We describe a facile and novel method for preparing highly dense Langmuir–Blodgett (LB) nanofilms of poly(vinylidene fluoride) (PVDF) with precisely adjustable film thickness from several to hundreds of nanometers, assisted by amphiphilic poly(N-dodecylacrylamide) (pDDA) nanosheets. Even at a molar mixing ratio of PVDF:pDDA up to 50:1, the high collapse surface pressure of 44.4 mN/m obtained using this method is a breakthrough for the preparation of PVDF LB nanofilms, which is devoted to the resulting high-density PVDF nanofilms. As shown by FTIR and XRD measurements, the mixed LB nanofilms without any postprocessing comprised dominant ferroelectric β phase of ∼95% and negligible paraelectric α phase.
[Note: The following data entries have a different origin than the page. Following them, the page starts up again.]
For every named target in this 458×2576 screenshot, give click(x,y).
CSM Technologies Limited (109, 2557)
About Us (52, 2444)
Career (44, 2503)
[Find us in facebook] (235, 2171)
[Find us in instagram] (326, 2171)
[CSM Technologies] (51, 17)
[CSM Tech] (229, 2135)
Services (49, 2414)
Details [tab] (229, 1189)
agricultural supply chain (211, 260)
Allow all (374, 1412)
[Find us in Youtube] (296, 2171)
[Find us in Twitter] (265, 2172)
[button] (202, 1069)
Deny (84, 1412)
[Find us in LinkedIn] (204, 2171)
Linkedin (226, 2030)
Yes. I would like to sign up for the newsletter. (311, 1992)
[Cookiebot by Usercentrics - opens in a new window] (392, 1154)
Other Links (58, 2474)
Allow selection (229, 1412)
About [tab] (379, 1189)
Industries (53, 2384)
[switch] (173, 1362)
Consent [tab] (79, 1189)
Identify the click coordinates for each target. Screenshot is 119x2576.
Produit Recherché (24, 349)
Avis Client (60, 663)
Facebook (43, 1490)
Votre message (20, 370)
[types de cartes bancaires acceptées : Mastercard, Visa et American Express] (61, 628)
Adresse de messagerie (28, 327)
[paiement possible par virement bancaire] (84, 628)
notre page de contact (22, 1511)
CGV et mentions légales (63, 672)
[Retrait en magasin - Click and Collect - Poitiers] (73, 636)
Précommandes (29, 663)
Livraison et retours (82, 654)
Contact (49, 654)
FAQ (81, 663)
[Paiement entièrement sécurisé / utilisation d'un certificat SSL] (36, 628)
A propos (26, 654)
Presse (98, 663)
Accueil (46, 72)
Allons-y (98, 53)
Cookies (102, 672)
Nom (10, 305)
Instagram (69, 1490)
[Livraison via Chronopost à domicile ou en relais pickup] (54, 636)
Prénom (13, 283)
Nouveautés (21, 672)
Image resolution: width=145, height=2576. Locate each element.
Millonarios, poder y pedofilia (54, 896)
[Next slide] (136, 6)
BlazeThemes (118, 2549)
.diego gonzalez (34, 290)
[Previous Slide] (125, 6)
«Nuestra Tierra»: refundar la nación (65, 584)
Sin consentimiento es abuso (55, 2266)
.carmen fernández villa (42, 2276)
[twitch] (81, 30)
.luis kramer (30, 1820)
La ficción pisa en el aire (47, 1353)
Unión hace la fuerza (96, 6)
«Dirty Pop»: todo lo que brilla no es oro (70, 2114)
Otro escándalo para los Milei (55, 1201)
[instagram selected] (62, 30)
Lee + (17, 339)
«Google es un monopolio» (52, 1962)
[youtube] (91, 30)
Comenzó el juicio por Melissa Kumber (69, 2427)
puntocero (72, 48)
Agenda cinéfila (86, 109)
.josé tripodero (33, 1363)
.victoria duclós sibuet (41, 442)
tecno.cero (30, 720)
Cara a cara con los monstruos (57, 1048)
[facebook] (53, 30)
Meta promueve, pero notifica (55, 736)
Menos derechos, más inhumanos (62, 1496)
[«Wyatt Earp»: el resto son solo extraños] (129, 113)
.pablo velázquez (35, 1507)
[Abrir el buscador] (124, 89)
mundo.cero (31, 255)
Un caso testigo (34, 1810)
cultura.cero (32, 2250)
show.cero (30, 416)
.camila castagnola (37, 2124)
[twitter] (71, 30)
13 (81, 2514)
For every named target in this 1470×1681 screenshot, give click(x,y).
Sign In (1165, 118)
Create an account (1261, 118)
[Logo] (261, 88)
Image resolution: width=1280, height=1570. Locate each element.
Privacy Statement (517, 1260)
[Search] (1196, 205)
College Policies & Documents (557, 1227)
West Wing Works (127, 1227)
Furthermore, through control of the surface pressure, controllable PVDF crystal morphologies were achieved. Moreover, β phase PVDF dominates in all cases. After applying a dc bias of 5 V through a conductive cantilever, the local polarized pattern on the surface of a nine-layer mixed LB nanofilm observed using Kelvin probe force microscopy indicates that it is possible to induce all dipoles in one direction in the mixed LB nanofilm, which is promising for application in low-voltage nanoelectronics.